**Instructions for the task**
Lines that include the string "will" are the ones to copy from the entries below.

-- Extracted material follows --

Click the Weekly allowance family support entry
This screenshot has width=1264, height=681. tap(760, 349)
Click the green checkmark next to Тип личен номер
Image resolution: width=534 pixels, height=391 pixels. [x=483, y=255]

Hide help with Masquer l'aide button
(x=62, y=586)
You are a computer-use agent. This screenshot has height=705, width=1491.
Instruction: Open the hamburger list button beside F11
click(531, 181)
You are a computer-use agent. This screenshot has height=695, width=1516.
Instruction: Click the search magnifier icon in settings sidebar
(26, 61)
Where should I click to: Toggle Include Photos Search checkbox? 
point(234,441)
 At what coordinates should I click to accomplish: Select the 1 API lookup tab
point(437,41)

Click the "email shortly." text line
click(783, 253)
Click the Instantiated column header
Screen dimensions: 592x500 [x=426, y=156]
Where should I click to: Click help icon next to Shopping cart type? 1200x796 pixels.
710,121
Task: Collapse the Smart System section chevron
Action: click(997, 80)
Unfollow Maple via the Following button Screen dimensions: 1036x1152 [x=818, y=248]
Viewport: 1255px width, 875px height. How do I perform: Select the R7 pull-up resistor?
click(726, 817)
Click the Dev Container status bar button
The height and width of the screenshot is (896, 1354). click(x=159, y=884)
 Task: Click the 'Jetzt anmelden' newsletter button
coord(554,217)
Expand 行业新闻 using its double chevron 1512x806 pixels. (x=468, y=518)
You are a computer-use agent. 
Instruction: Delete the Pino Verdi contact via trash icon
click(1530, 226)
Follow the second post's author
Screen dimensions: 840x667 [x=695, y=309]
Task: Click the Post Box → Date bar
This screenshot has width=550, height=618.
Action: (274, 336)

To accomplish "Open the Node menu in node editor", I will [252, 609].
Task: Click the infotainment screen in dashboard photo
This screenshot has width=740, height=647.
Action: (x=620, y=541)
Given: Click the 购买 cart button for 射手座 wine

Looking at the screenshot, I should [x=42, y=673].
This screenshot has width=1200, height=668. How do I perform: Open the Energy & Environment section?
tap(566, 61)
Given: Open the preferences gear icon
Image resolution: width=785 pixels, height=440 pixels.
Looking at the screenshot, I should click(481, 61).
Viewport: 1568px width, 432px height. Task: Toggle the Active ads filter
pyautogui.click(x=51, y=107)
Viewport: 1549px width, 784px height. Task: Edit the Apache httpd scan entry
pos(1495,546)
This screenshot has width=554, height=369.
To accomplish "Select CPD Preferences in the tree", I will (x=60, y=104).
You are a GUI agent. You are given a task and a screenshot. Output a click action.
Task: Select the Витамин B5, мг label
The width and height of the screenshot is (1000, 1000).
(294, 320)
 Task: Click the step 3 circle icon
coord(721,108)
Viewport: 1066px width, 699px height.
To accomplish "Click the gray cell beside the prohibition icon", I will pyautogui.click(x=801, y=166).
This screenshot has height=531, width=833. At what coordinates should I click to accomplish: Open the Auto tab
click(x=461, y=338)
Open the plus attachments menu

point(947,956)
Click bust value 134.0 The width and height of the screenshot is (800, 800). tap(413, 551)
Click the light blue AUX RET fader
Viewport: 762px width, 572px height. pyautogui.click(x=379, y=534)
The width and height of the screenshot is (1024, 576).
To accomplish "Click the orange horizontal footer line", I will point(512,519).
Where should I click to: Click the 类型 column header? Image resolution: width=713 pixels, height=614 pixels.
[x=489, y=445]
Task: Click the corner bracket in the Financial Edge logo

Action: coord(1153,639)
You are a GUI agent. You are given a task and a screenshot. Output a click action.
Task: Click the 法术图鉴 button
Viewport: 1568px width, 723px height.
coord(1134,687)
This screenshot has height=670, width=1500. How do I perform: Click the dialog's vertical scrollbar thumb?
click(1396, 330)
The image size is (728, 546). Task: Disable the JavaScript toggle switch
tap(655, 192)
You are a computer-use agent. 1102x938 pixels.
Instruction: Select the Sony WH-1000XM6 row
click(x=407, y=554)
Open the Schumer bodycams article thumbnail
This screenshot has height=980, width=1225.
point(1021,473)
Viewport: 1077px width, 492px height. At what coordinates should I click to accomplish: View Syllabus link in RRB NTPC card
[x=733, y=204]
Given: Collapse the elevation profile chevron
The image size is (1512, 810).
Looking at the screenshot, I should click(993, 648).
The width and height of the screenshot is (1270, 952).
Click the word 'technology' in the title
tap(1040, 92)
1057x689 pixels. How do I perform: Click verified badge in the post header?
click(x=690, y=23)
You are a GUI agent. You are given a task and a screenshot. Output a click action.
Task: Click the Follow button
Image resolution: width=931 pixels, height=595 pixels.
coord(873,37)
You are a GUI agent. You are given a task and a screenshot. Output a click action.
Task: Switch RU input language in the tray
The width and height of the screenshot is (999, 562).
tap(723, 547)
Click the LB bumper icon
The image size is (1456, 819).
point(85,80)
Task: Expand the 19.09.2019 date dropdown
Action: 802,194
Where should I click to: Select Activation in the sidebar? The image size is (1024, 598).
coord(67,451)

-- Extracted material concluded --

**Result**
To accomplish "Open the Node menu in node editor", I will [252, 609].
To accomplish "Select CPD Preferences in the tree", I will (x=60, y=104).
To accomplish "Click the gray cell beside the prohibition icon", I will pyautogui.click(x=801, y=166).
To accomplish "Click the orange horizontal footer line", I will point(512,519).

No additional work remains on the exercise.